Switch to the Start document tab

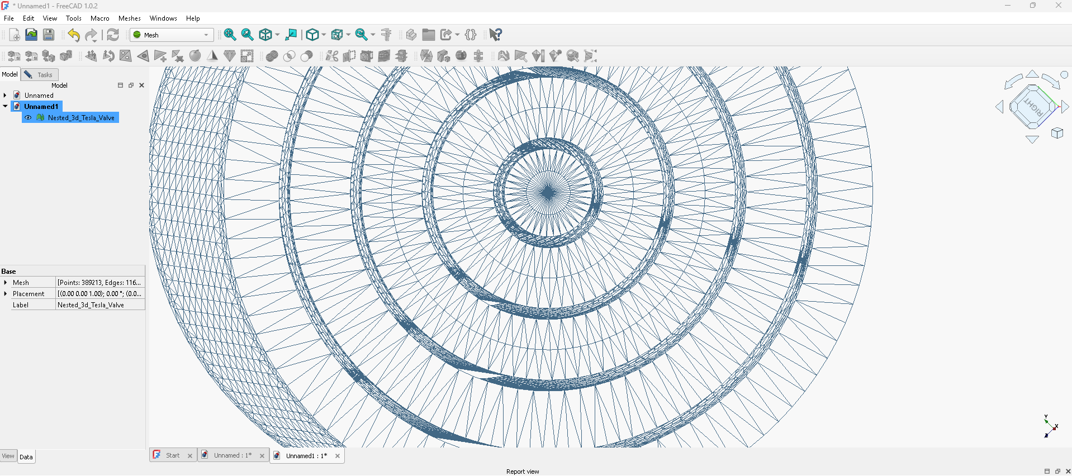(173, 455)
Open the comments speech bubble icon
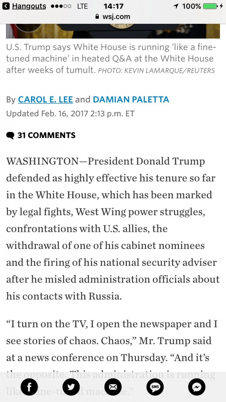 (x=10, y=135)

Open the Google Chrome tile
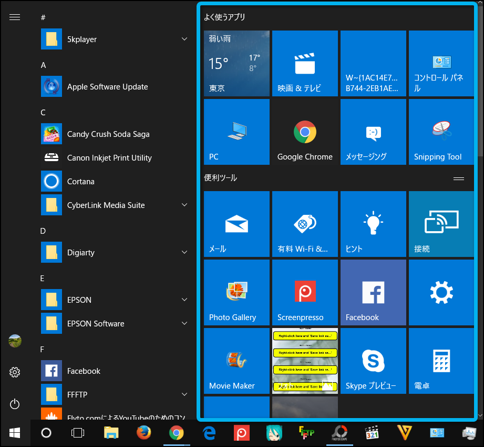tap(305, 132)
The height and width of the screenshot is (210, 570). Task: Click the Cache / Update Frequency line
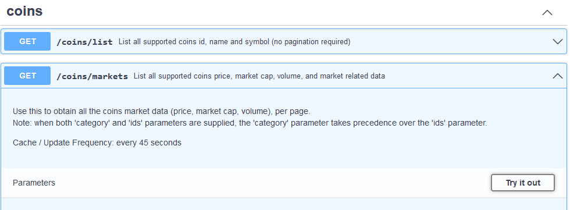(x=97, y=143)
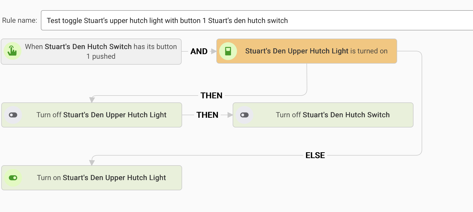The image size is (473, 212).
Task: Click the grey toggle-off icon for Upper Hutch Light
Action: click(x=13, y=115)
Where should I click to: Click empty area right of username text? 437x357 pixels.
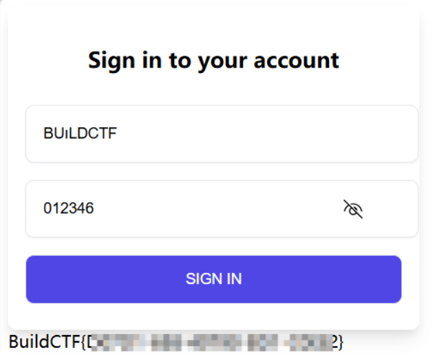coord(265,134)
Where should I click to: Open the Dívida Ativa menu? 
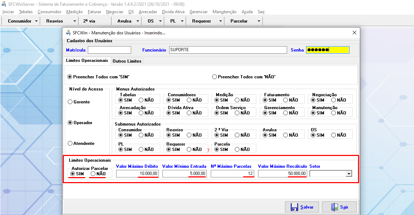[173, 12]
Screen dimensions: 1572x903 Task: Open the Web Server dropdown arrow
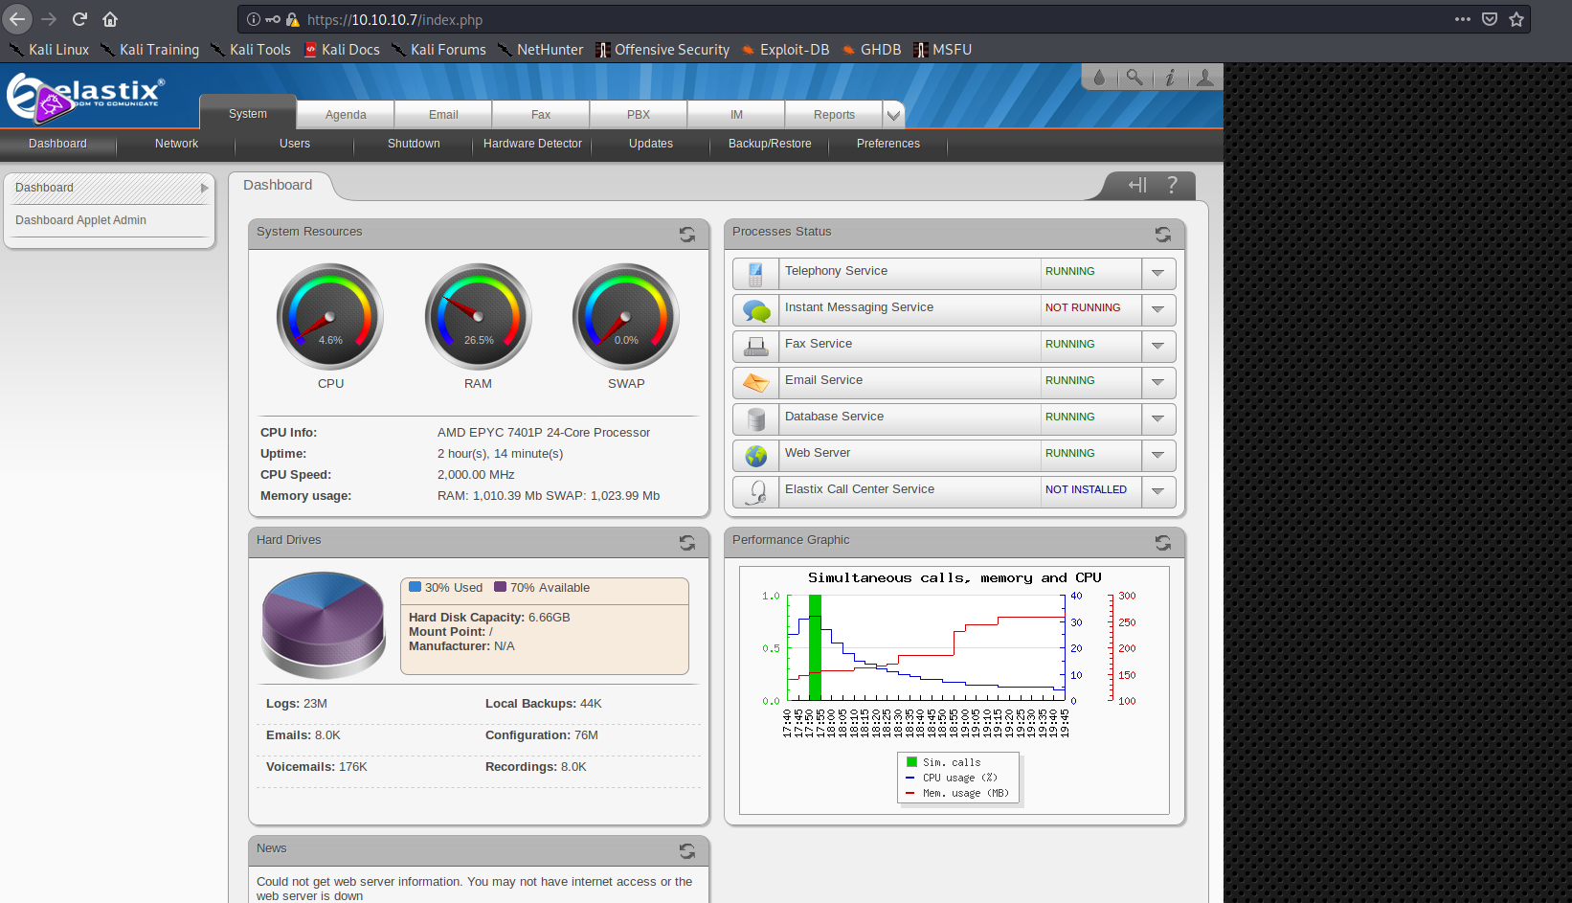[x=1158, y=455]
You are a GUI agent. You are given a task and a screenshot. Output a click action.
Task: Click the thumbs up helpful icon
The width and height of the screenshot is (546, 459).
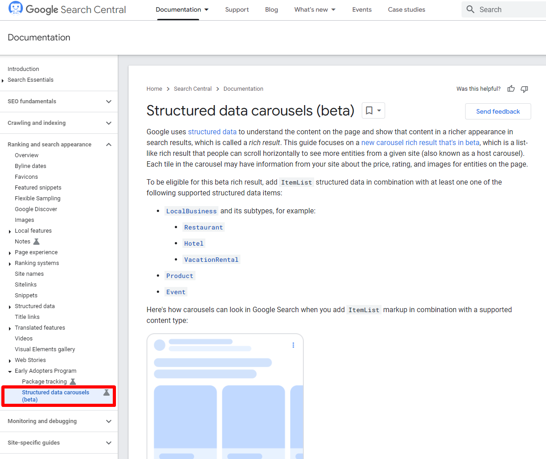pyautogui.click(x=511, y=88)
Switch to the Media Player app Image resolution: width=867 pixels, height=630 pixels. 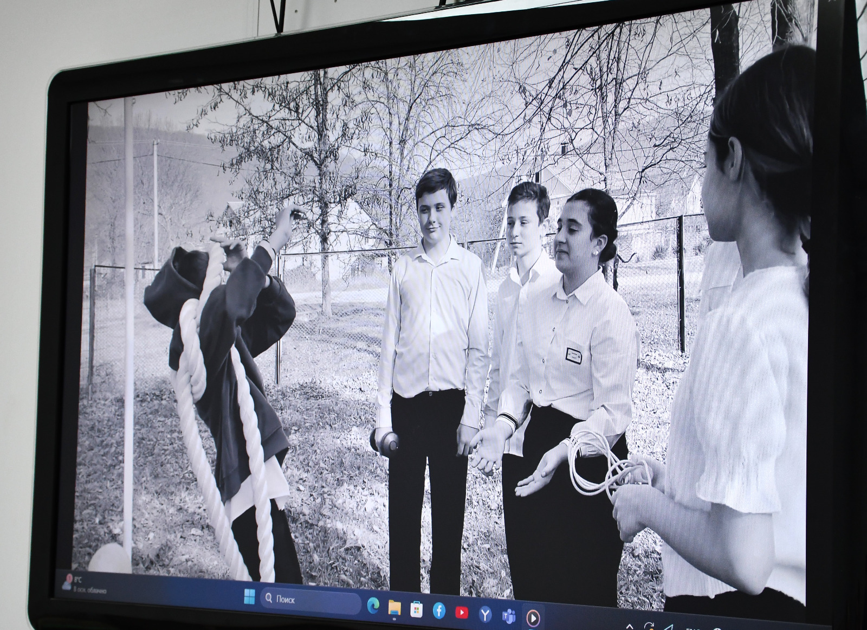point(533,618)
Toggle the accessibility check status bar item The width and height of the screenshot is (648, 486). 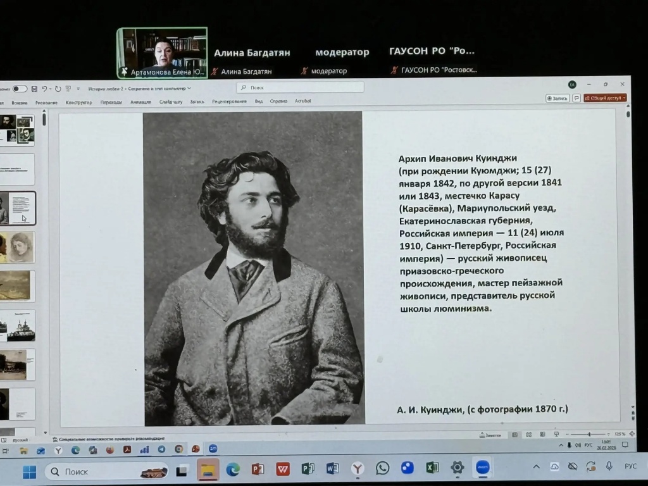point(108,439)
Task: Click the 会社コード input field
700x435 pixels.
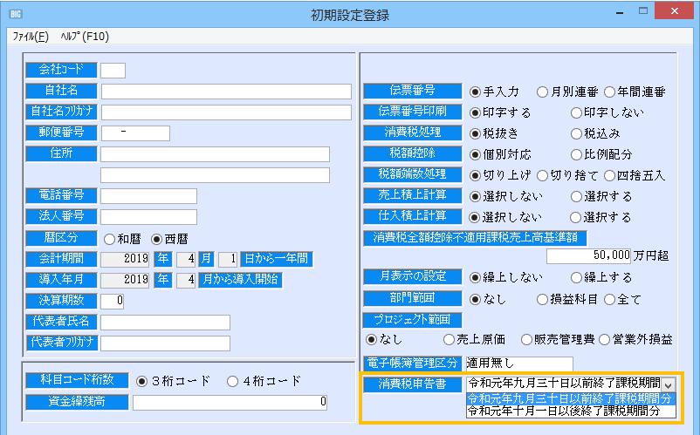Action: coord(113,70)
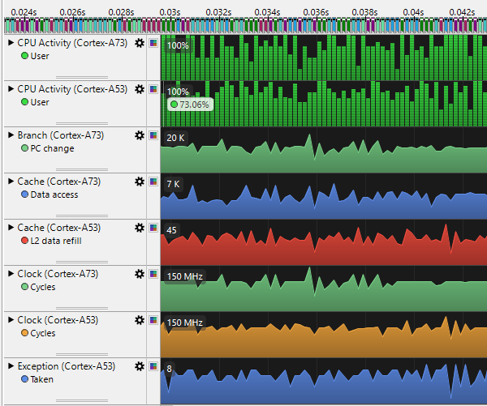Open settings gear for CPU Activity (Cortex-A73)
The width and height of the screenshot is (487, 406).
pyautogui.click(x=140, y=43)
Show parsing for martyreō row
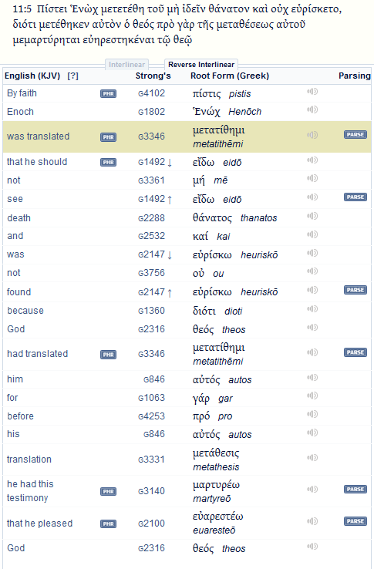The height and width of the screenshot is (569, 374). pos(355,489)
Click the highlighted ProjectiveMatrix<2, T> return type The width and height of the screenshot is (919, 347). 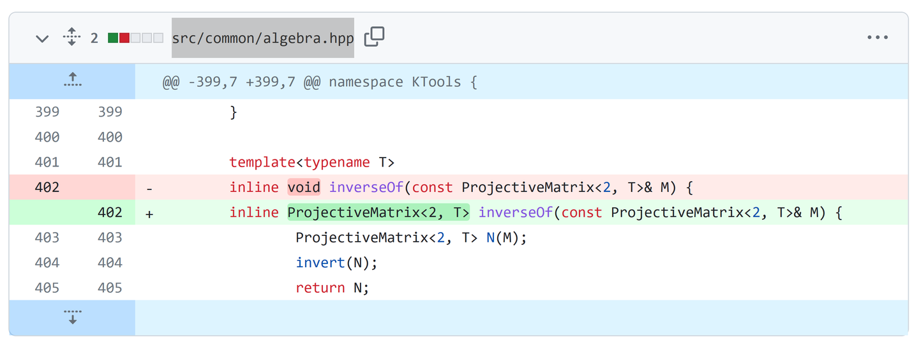tap(378, 212)
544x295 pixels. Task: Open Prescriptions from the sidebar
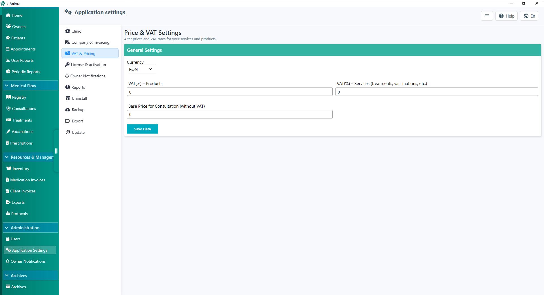[21, 143]
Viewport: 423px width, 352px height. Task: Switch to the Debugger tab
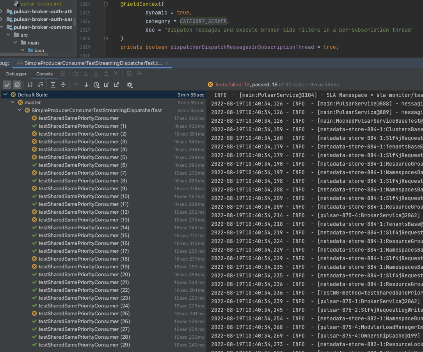[16, 74]
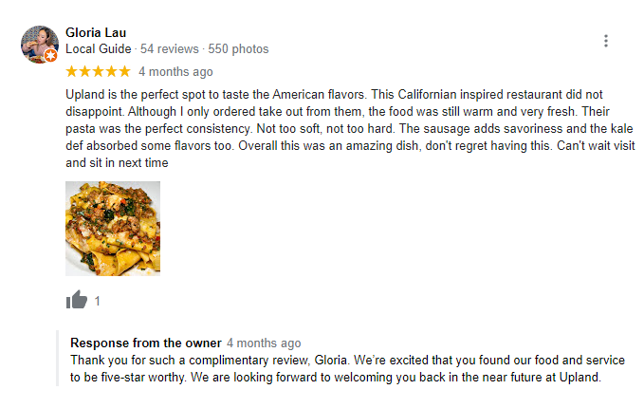The image size is (644, 408).
Task: Open Gloria Lau's profile picture
Action: (x=38, y=43)
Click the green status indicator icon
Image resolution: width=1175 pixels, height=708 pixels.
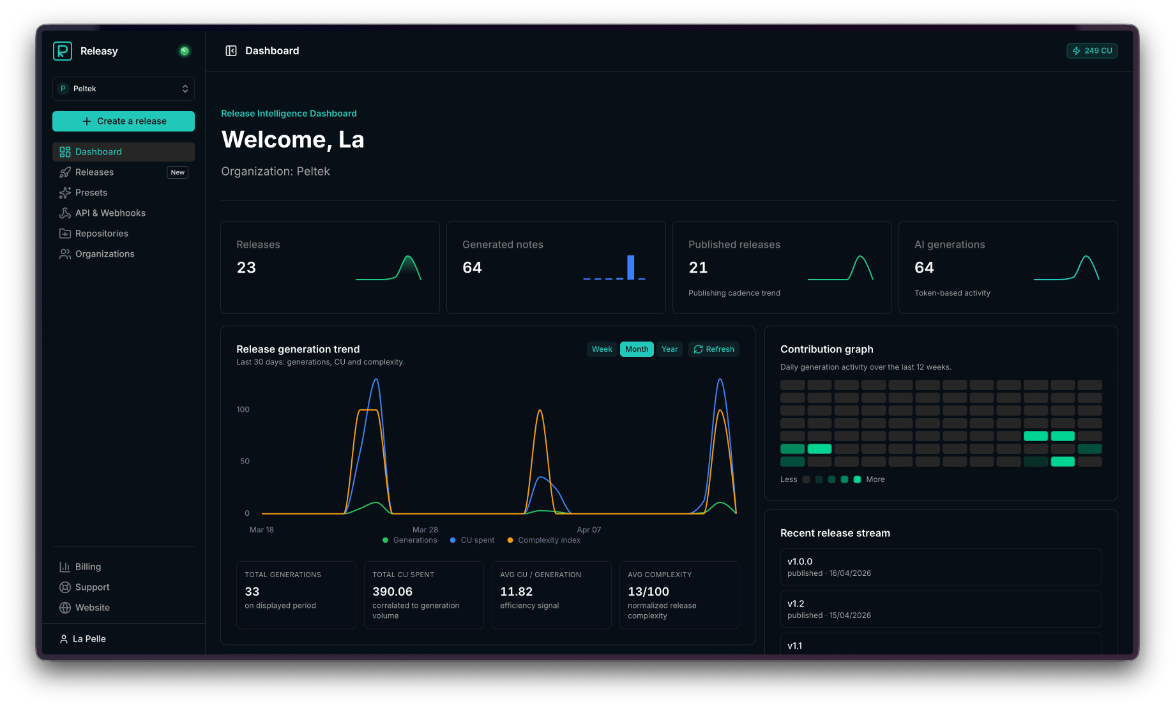click(185, 51)
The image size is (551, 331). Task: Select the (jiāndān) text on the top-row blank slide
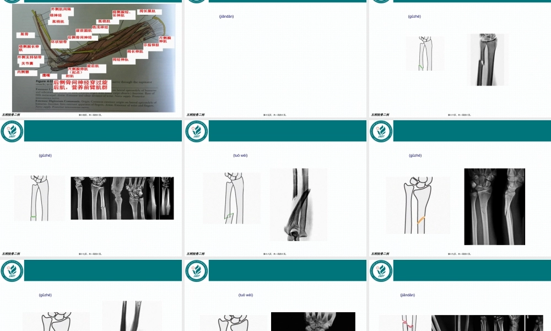pyautogui.click(x=226, y=16)
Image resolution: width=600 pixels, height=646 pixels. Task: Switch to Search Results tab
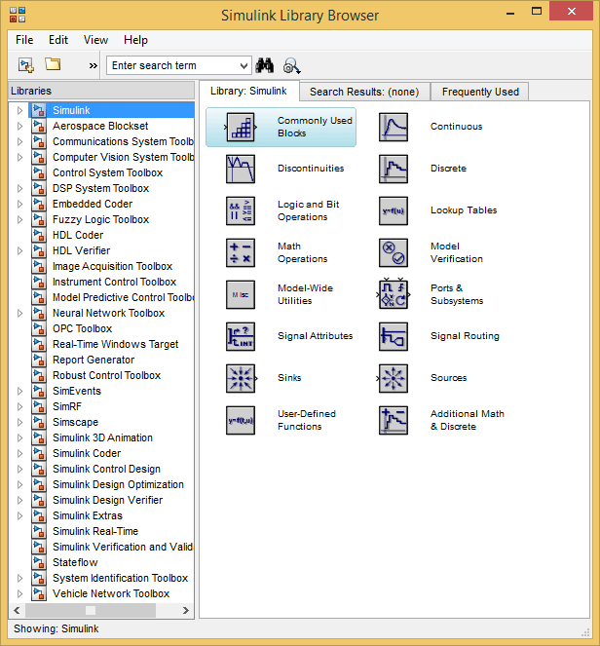click(x=364, y=92)
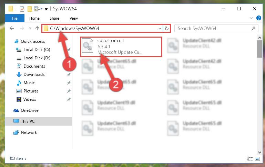Open the View ribbon tab
This screenshot has height=167, width=265.
tap(74, 18)
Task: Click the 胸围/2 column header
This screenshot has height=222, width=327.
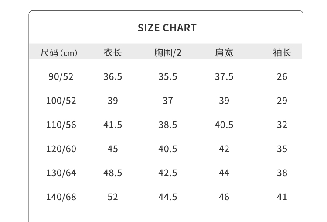Action: point(168,53)
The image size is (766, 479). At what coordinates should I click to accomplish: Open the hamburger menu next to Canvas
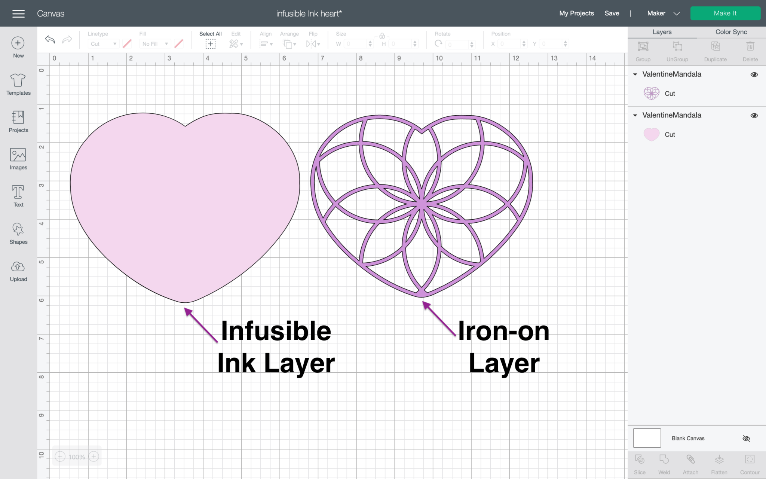(x=18, y=13)
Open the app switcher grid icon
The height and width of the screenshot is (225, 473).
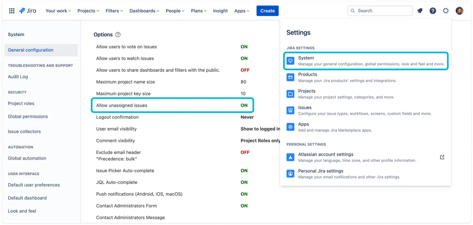[x=12, y=11]
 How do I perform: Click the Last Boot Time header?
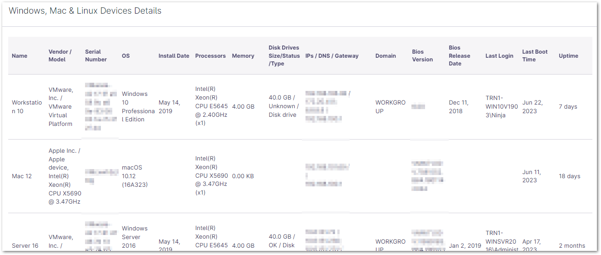point(535,55)
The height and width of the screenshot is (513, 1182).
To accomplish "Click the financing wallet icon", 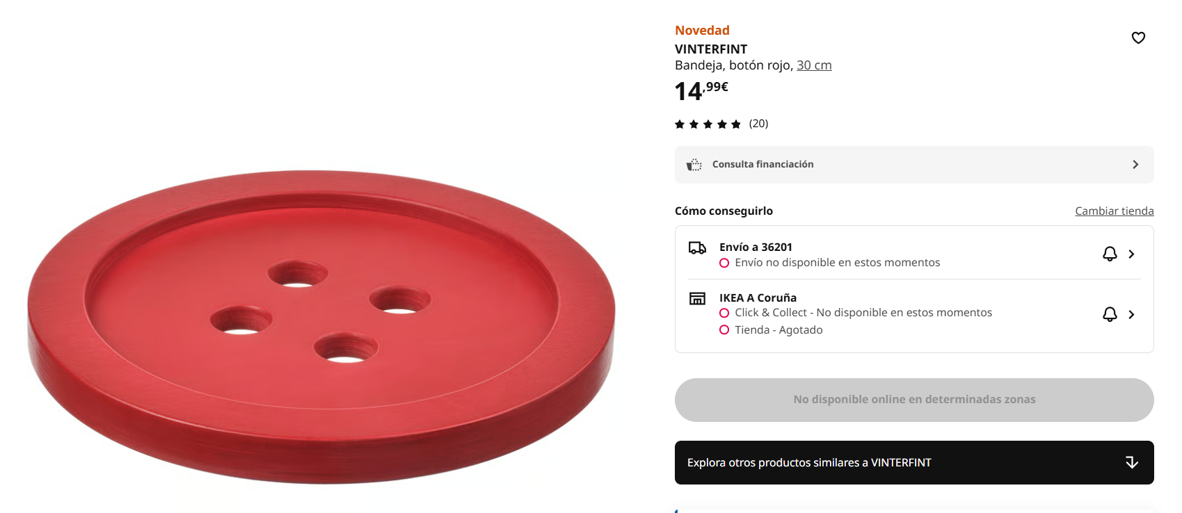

# [SHORT PROBLEM]
Reproduce the records from the line containing "Open the comments speech bubble icon" through the line containing "tap(305, 132)", including both of those lines. Leave out the pictures.

# [FINISHED EXERCISE]
Open the comments speech bubble icon
 (x=10, y=135)

Open the Google Chrome tile
tap(305, 132)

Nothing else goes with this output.